Ensuite, tu as cru bon de m’écrire. Tu as dit que tu m’écrivais pour qu’on mette tout derrière nous, mais j’ai repris mes forces et on ne me trompe plus facilement. Tu as peur. Pourquoi? «Tout d’abord parce que le monde est petit (Sherbrooke en particulier), qu’il va toujours y avoir une chance qu’on se croise ou que nos entourages se croisent […]» «Ensuite parce que, chacun de notre côté, on essaye de construire notre avenir, tant au niveau professionnel que personnel […] De mon côté, j’essaye d’être un coopérant exemplaire […]» m’as-tu dit. Mais la phrase la plus percutante, parce qu’elle témoigne de ta peur autant que de ta profonde insensibilité, est la suivante. «À mes yeux, il n’y a rien qui vaille la peine de mettre en péril nos aspirations et nos passions pour une histoire qu’on souhaite tous deux voir derrière nous.» Rien qui vaille la peine, me dis-tu!
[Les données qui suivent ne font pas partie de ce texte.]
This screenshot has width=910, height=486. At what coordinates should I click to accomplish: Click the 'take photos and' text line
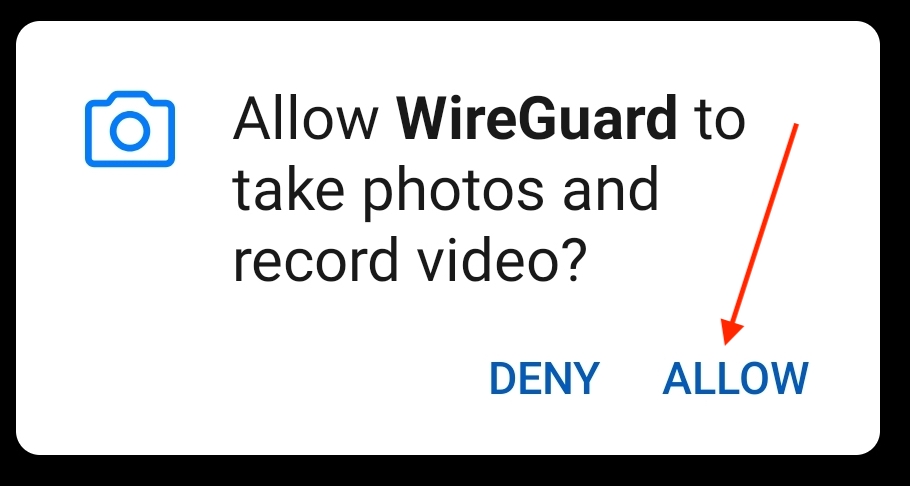pyautogui.click(x=445, y=190)
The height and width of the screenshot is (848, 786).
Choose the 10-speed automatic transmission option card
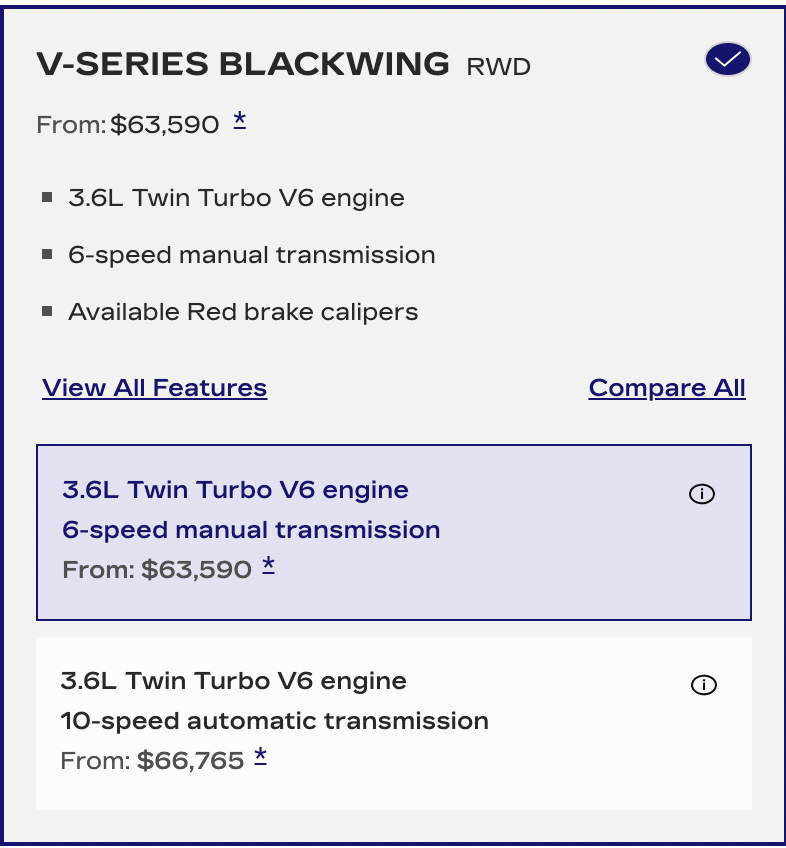click(x=393, y=723)
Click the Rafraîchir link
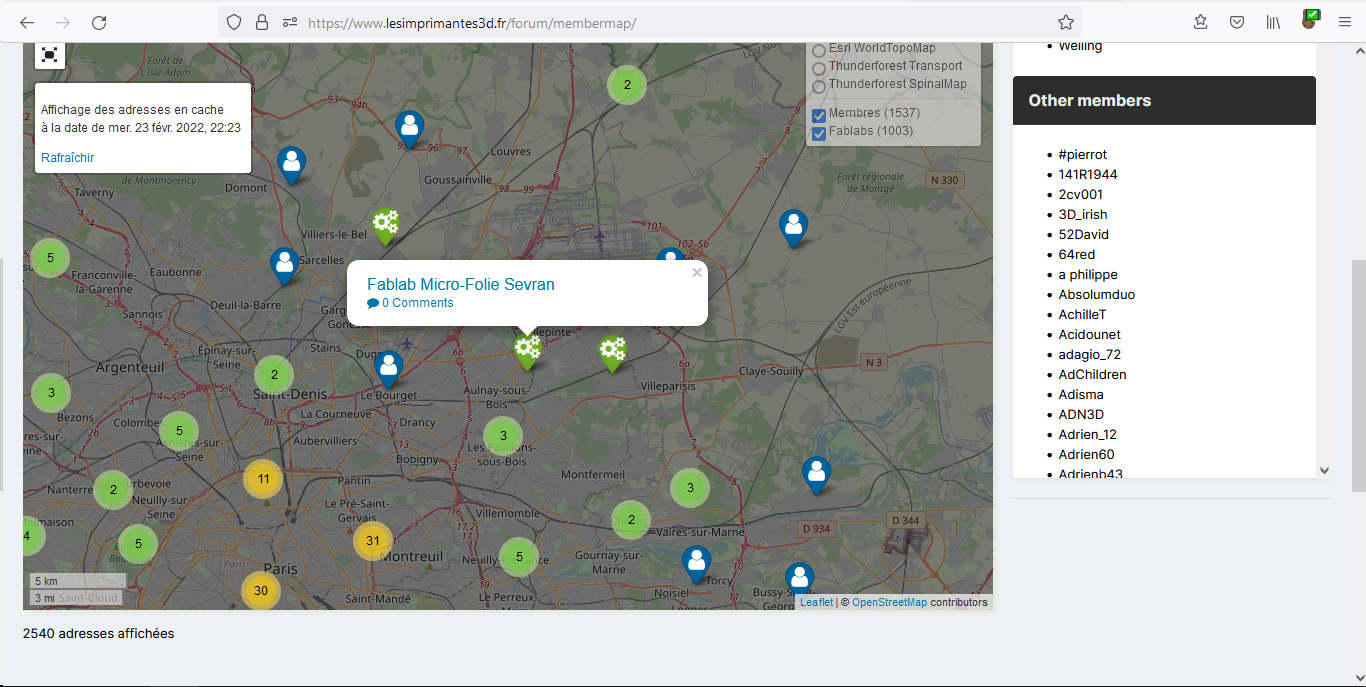 pos(68,158)
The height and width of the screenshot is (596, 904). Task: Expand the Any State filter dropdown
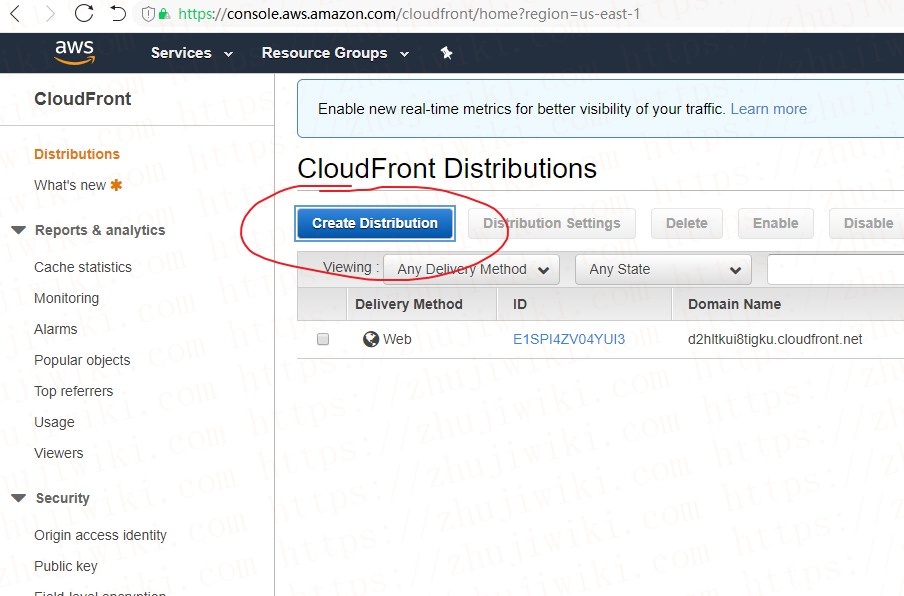click(x=662, y=269)
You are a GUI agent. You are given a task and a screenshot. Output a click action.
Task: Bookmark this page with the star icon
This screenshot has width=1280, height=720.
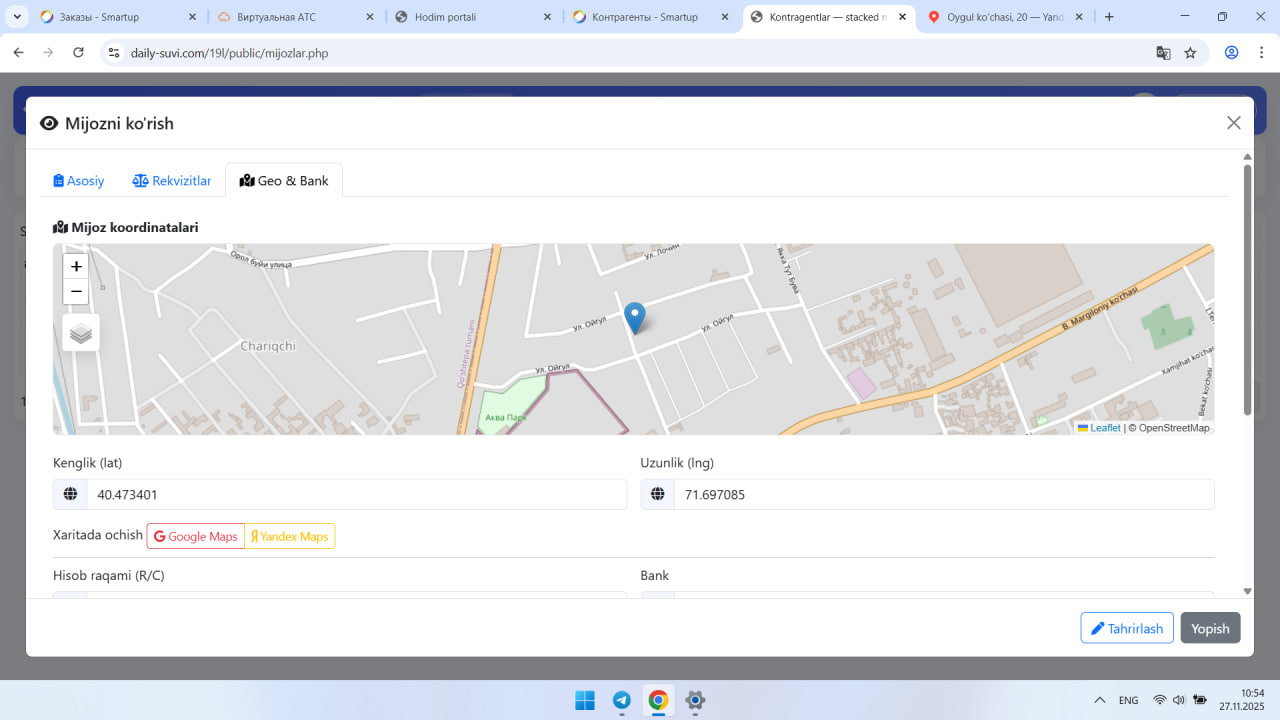pos(1190,53)
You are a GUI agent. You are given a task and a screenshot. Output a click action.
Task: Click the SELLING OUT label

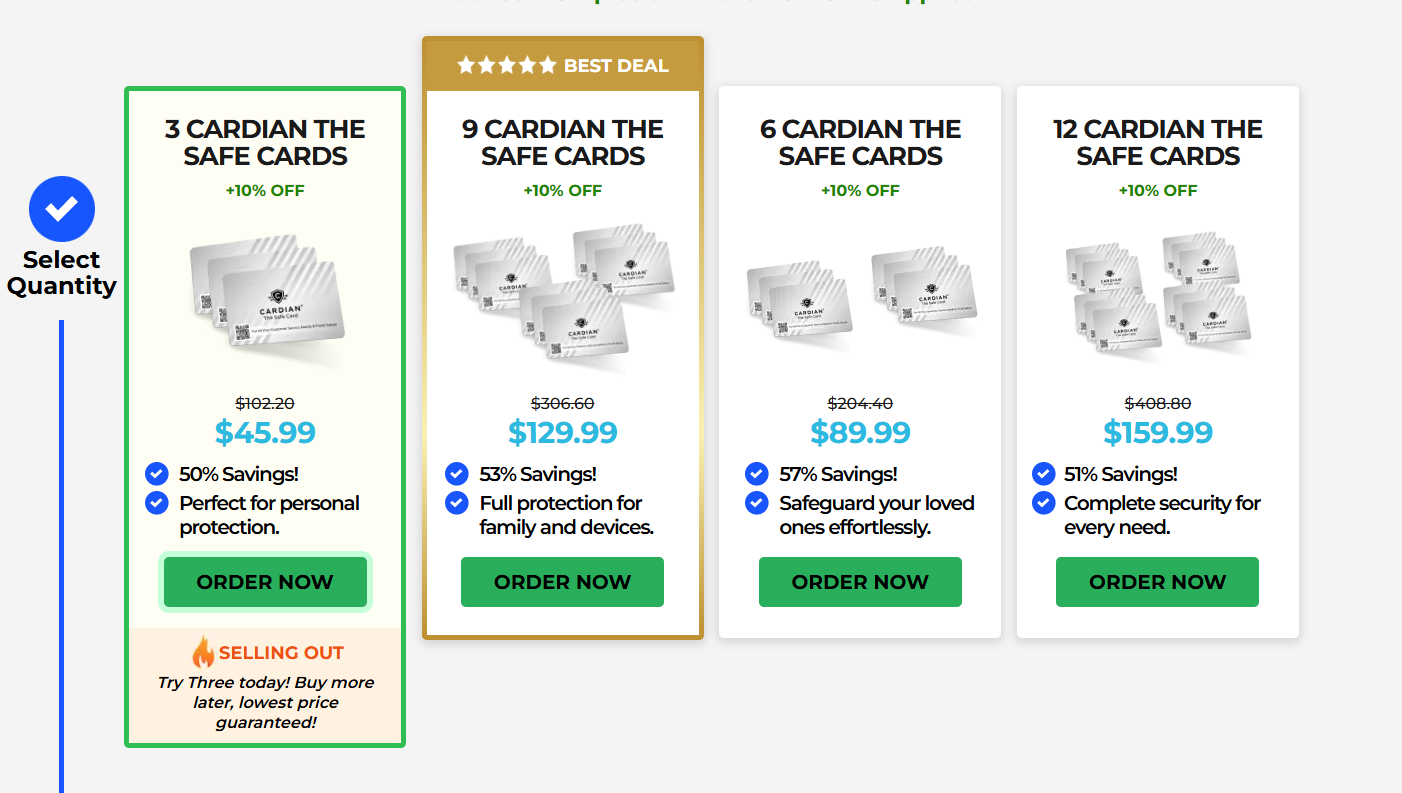[281, 652]
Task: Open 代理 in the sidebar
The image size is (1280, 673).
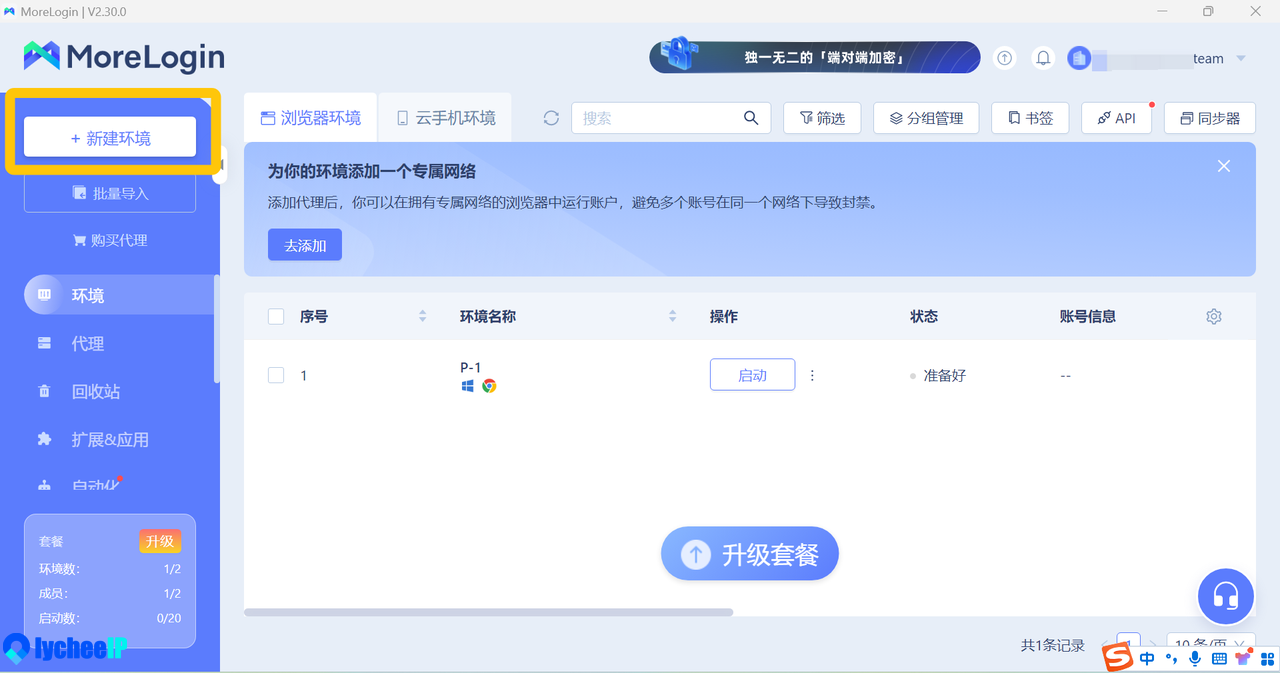Action: pyautogui.click(x=87, y=344)
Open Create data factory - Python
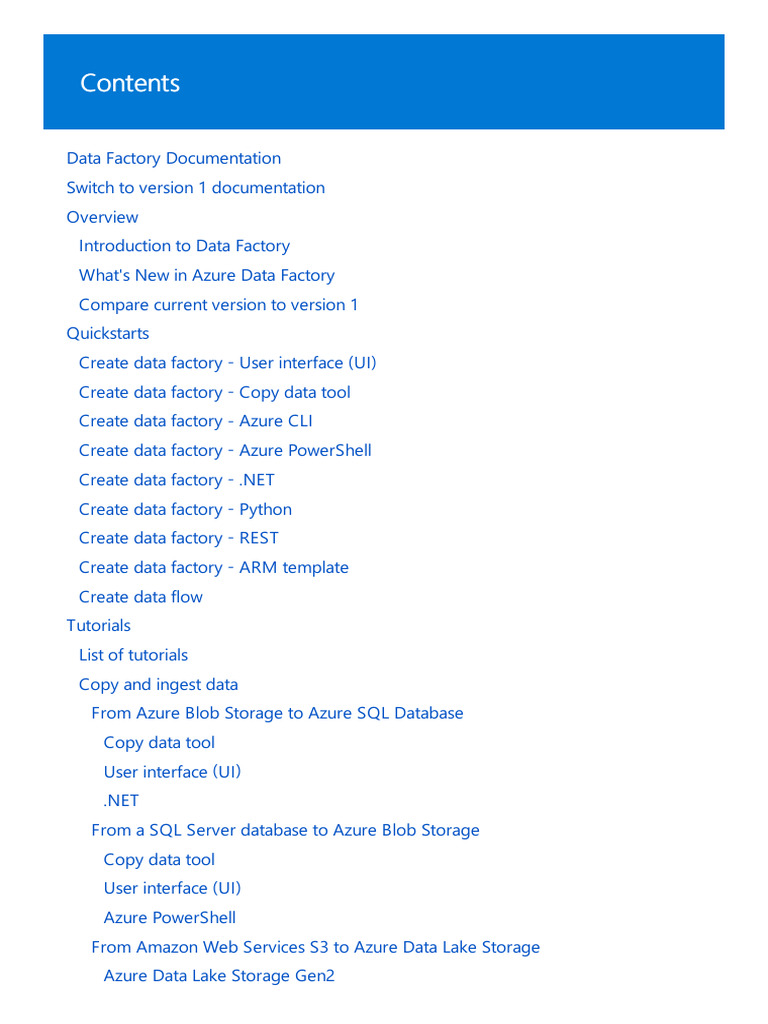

Comme tu as pu comprendre, ce paragraphe s’adresse à toi et ce n’est pas sans raison. Depuis que tu m’as agressée, je vis dans la peur. Les sifflements dans la rue déstabilisent ma journée entière, je suis incapable de dormir seule et je verrouille tout tout le temps, de façon obsessive.

J’espère de tout cœur que ce texte se rendra jusqu’à toi. J’ai choisi de t’arracher de ton confort, de nourrir ta peur, parce que tu le mérites. Ça a peut-être l’air mesquin ou gratuit, et ce l’est un peu, mais j’ai toujours été convaincue que je n’étais pas ta première victime et cette semaine j’en ai eu la triste confirmation. Je ne nommerai pas ton nom ici et je ne m’imposerai pas non plus les conséquences d’un procès, bien que j’encourage les personnes qui veulent prendre cette démarche à le faire. Mais sache que j’ai désormais l’amour de soi et le courage de me tenir debout, bien droite et de te dénoncer le temps venu.